Job Opportunity: Post-Doctoral Fellow (PDF) at NISER Bhubaneswar: DEADLINE EXTENDED TO 23rd May, 2026.
Project Title: Understanding Host-Gut Microbiome Interaction in Insects – An Ecological Perspective
Research Focus: The Evolutionary Ecology Lab at NISER is seeking a motivated researcher to investigate the complex relationships between insect hosts and their gut microbiota. The project adopts an ecological lens to explore how these microbial communities influence host fitness, adaptation, and response to environmental shifts.
Required Expertise: The ideal candidate should possess a strong background in one or more of the following areas:
Microbiology & Environmental Microbiology: Experience in microbial culturing, community analysis, and ecological sampling.
Next-Generation Sequencing (NGS): Hands-on experience with library preparation and sequencing technologies.
Bioinformatics: Proficiency in R (specifically packages like DADA2 or phyloseq) for metagenomics pipelines and complex data visualization.
Theoretical Ecology: Understanding of community assembly, symbiotic interactions, and evolutionary drivers of biodiversity.
Application Details:
Detailed Advertisement: Please refer to the official NISER recruitment PDF for eligibility, fellowship terms, and application procedures: Official Advertisement (PDF)

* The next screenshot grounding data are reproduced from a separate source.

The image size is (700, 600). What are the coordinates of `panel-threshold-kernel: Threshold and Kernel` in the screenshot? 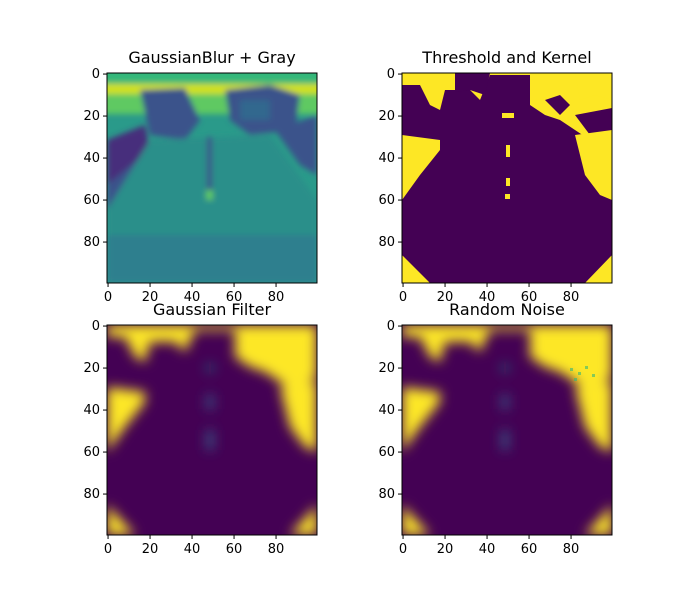 It's located at (507, 166).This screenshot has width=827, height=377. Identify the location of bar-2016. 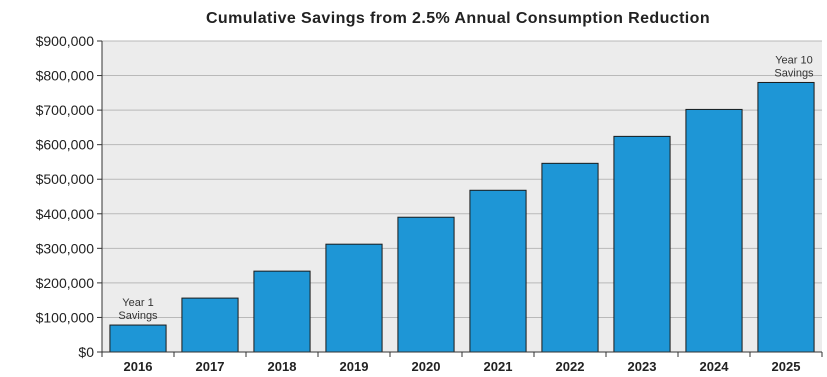
(138, 338).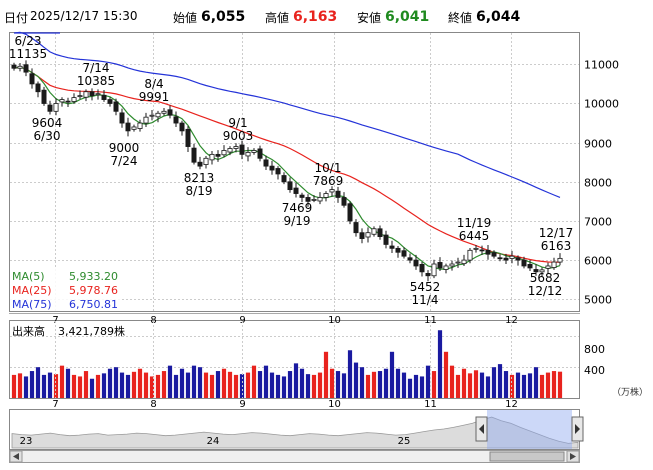  What do you see at coordinates (294, 456) in the screenshot?
I see `horizontal-scrollbar` at bounding box center [294, 456]. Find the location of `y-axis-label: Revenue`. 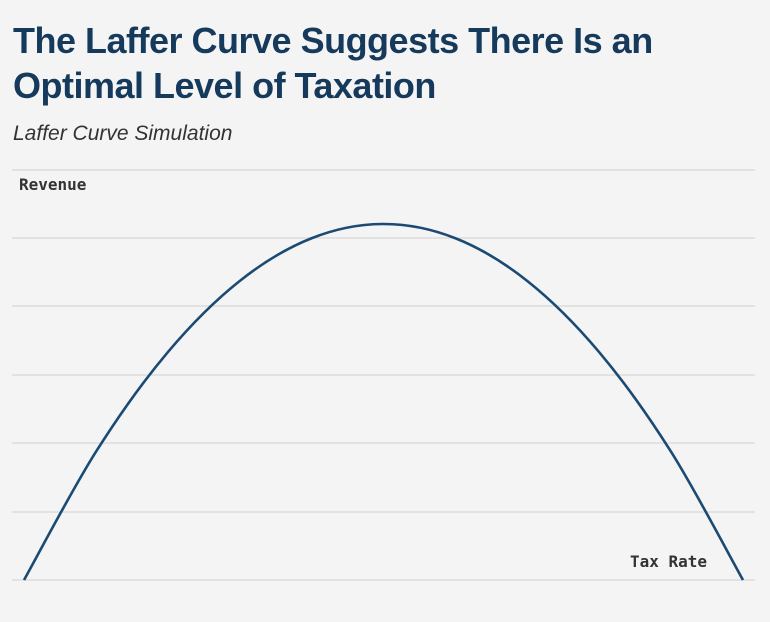

y-axis-label: Revenue is located at coordinates (52, 184).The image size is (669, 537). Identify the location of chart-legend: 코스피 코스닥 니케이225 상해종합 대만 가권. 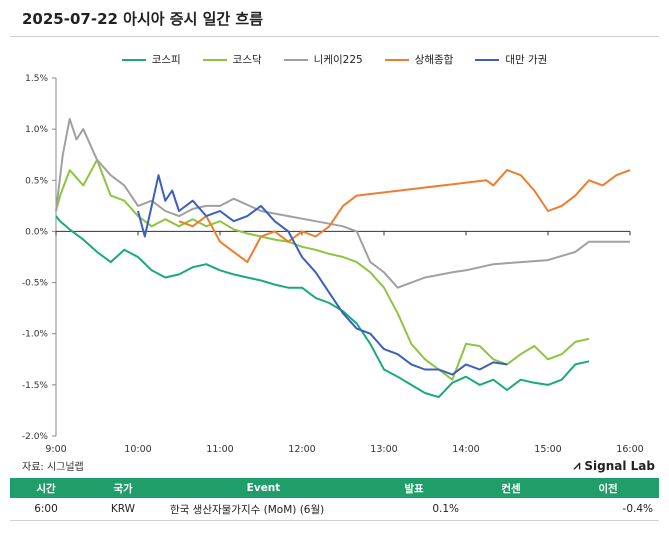
(334, 60).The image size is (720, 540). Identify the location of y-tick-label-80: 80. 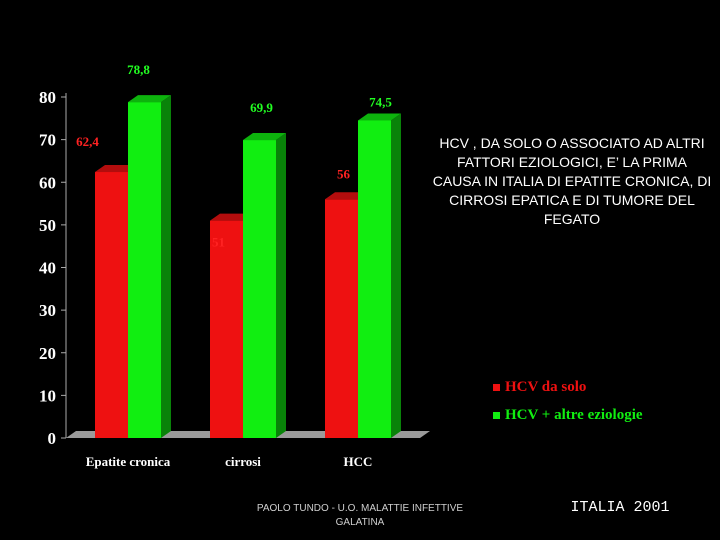
(48, 98).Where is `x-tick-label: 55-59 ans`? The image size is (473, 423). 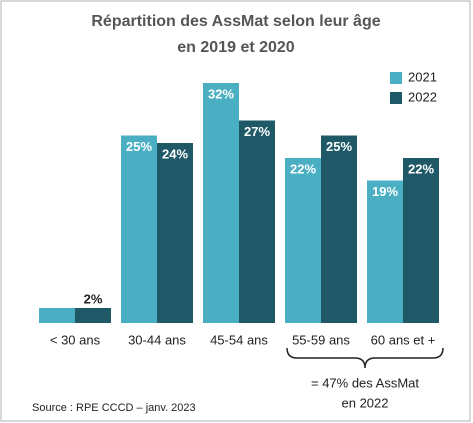 x-tick-label: 55-59 ans is located at coordinates (321, 340).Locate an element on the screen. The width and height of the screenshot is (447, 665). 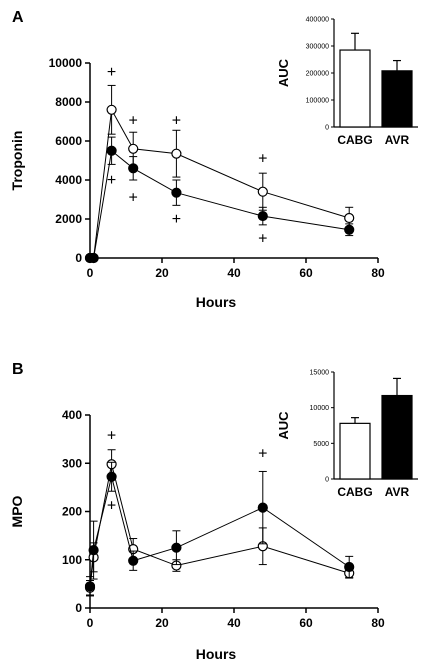
y-tick-label: 8000 is located at coordinates (68, 102).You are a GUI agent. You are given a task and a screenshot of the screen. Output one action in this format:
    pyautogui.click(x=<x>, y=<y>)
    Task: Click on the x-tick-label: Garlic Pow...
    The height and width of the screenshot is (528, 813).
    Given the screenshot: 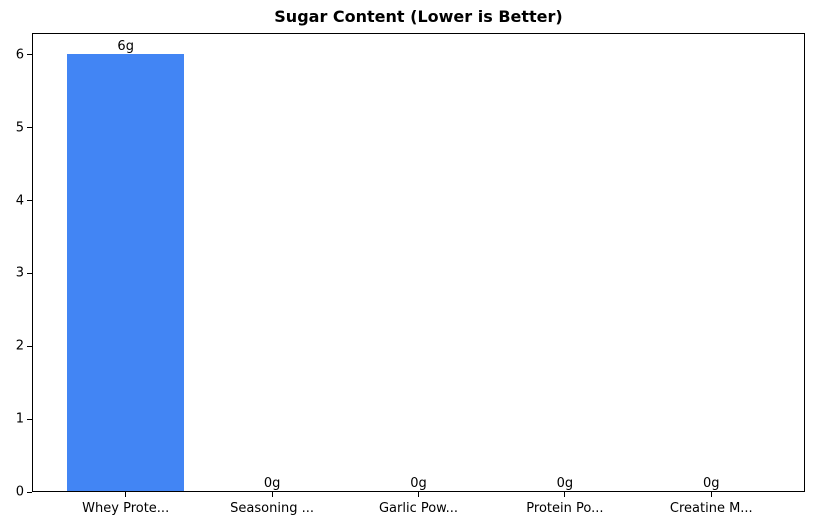 What is the action you would take?
    pyautogui.click(x=418, y=508)
    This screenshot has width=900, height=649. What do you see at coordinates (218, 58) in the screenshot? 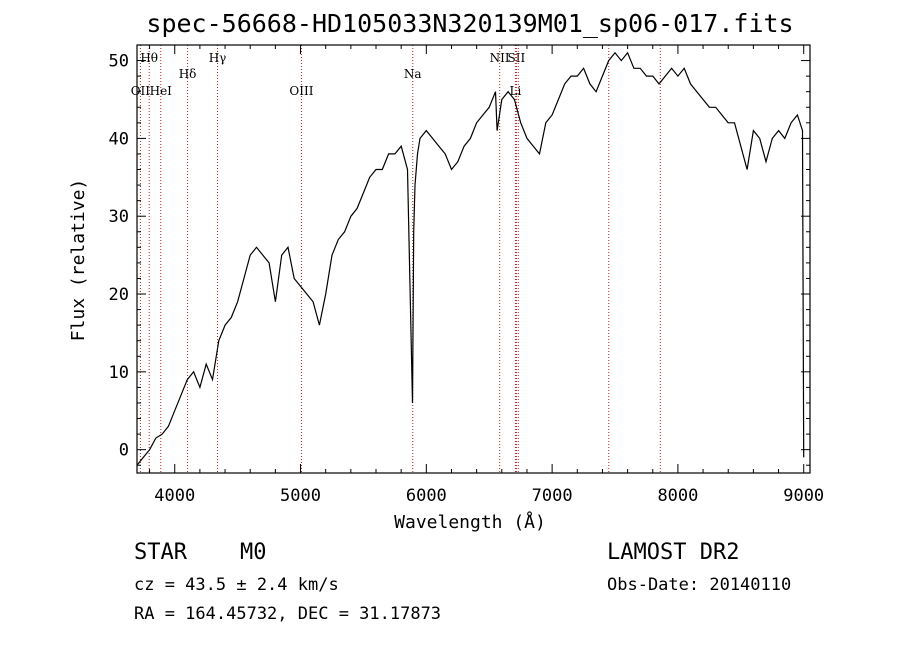
I see `spectral-line-label: Hγ` at bounding box center [218, 58].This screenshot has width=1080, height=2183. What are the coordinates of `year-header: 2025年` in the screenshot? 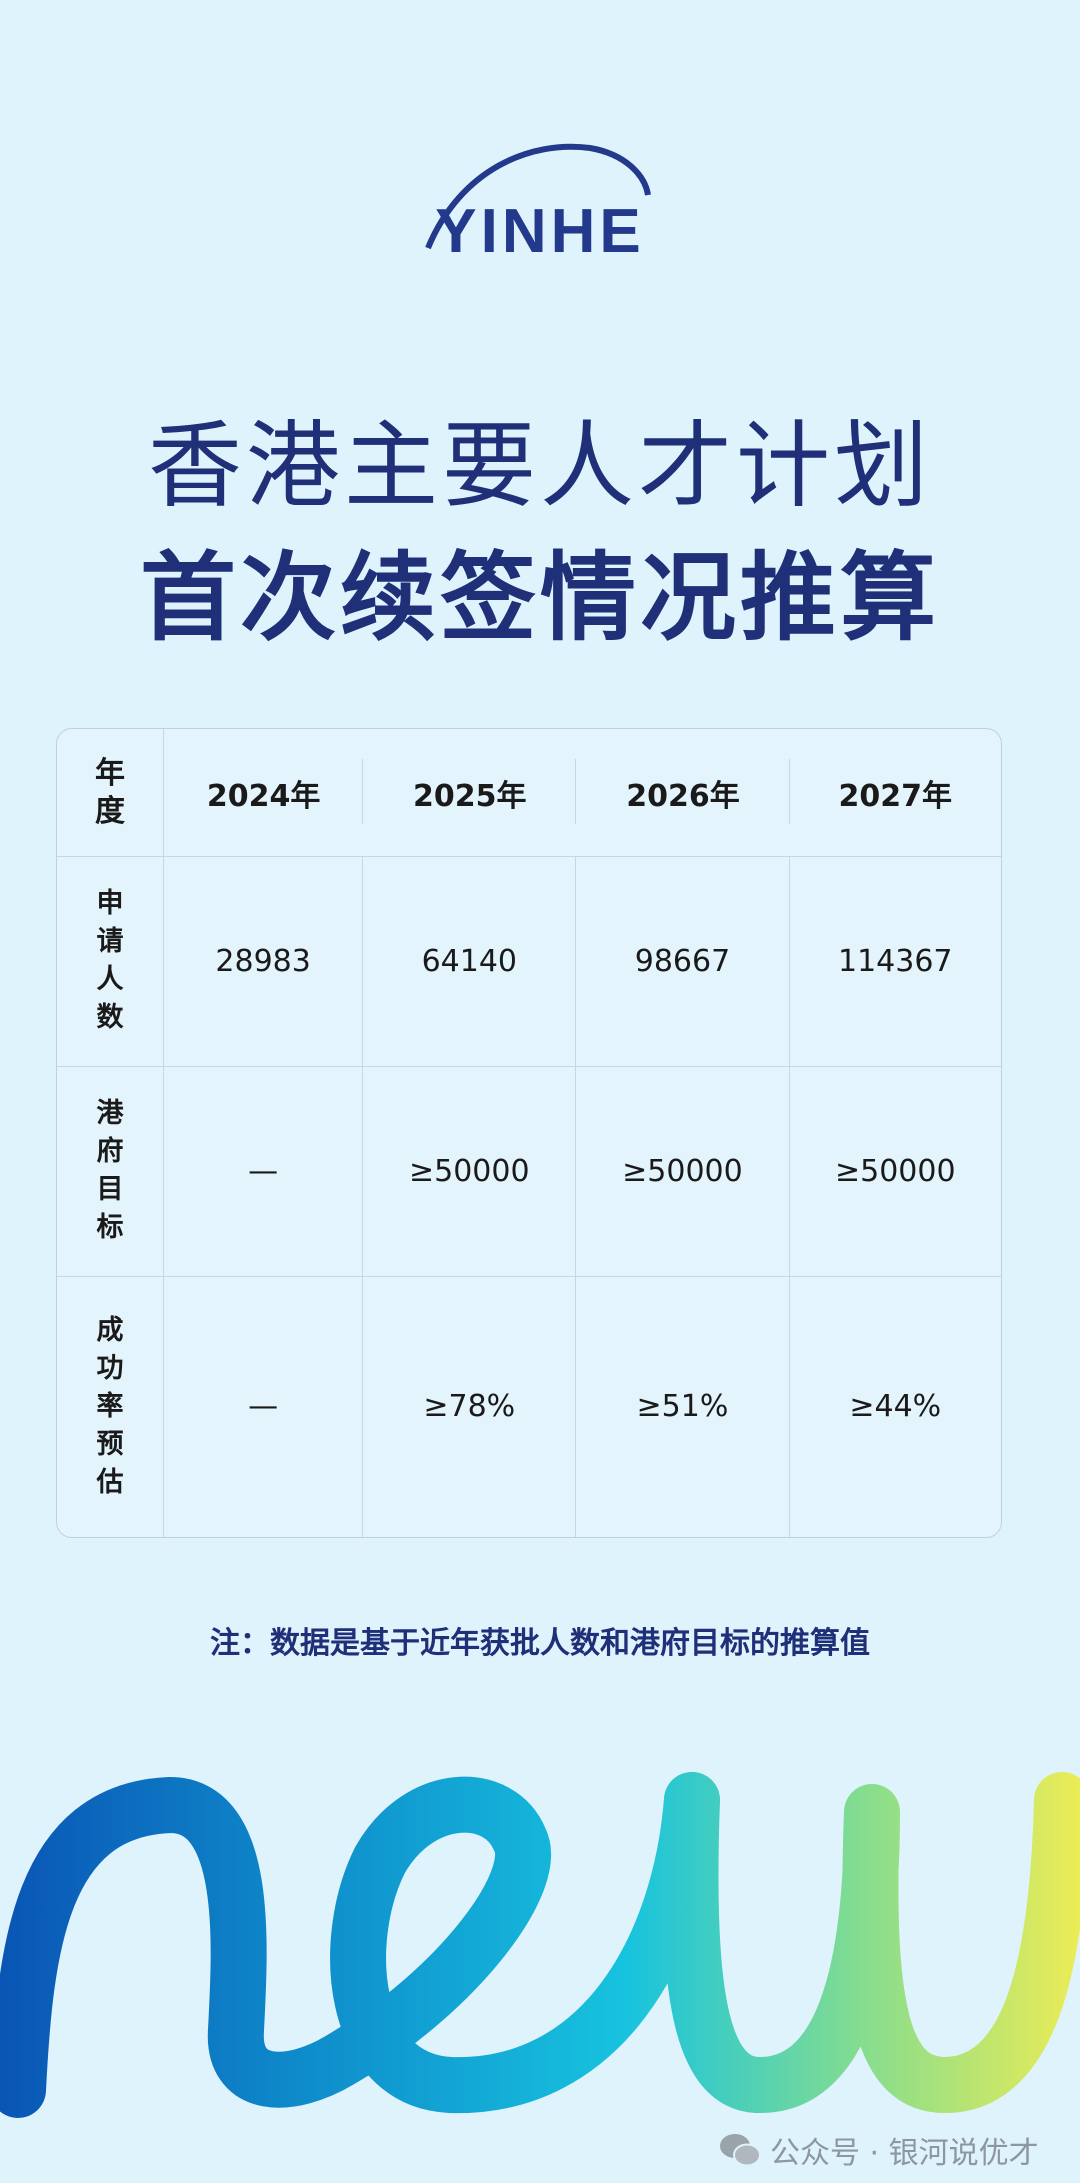 It's located at (470, 793).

Inquiries: Interested candidates are encouraged to contact Dr Rittik Deb directly at debrittik@niser.ac.in for informal inquiries regarding the project scope.
Internship opportunity (long-term dissertation - Understanding the impact of the Anthropocene on biodiversity) (https://www.niser.ac.in/storage/notices/2026/academic/SBS-DissertationProgramme2026Summer.pdf)
Read the bottom of this page before applying
In this lab, collaboration isn’t optional, it’s the air we breathe. Share your ideas, your tricks, and your troubleshooting woes — science is a team sport, not a solo act.
A tidy bench is a happy bench. If you take something out, put it back. If you finish the last of a reagent, restock it or flag it. If something breaks, don’t hide it — report it.
Our insect cultures are not just research subjects, they’re the heartbeat of our work. Their care is everyone’s responsibility, every single day.
Integrity is our currency. Record data honestly, design experiments carefully, and welcome critique with open arms. Rigor beats shortcuts every time.
The field is our second lab, and the same rules apply: respect the site, respect the permits, respect each other. Collect data, not injuries, and leave the place as you found it.
At the end of the day, it all comes down to respect — for your colleagues, for the organisms we study, for the spaces we share, and for the science we’re building together.
Welcome to the intersection of ecology, evolution, and microbiomes — where hosts and microbes co‑adapt, stressors rewrite the rules, and diversity is both the puzzle and the prize. We’re a small team, which means you won’t get lost in the crowd (but you also won’t get away with hiding in the corner).
If you’re genuinely curious about how organisms — from insects to their microbial sidekicks — cope with rapid change, you’ll fit right in.
Most importantly, send us an email that sounds like you. We’d much rather get to know the person behind the application than read another “Dear Sir/Madam” template. If you’re just sending a copy‑paste email, well… let’s just say evolution favors originality. If you’re serious about learning and contributing, we’re serious about welcoming you.
Update: Think of us as a logistic curve: the early exponential phase was fun, but we’ve hit the asymptote. Immigration pressure won’t change the math.
Here’s the deal: internships with us aren’t about helping in insect cultures or alphabetising sample tubes. They’re about joining our field teams, pitching in on real projects, and sometimes even taking the lead on a small piece of the work. You’ll get your boots dirty, your notebook messy, and your brain buzzing with the kind of questions that keep ecologists awake at night.
We welcome motivated students from inside and outside NISER, but motivation is the keyword here. If you’re genuinely curious and ready to contribute, you’ll find plenty of opportunities to learn. If you’re just firing off a copy‑paste request, well… evolution tends to select against that strategy.
A quick reality check: What we provide is mentorship, experience, and the chance to be part of research that spans hosts, microbes, and the wild spaces they inhabit. If you’ve got a skill — whether it’s field savvy, coding chops, or an uncanny knack for keeping insects calm — tell us about it.
Apply here.
Update: Science isn’t instant noodles — real flavor takes time. That’s why we prefer interns who simmer with us for a summer or half a semester, not just a quick dip.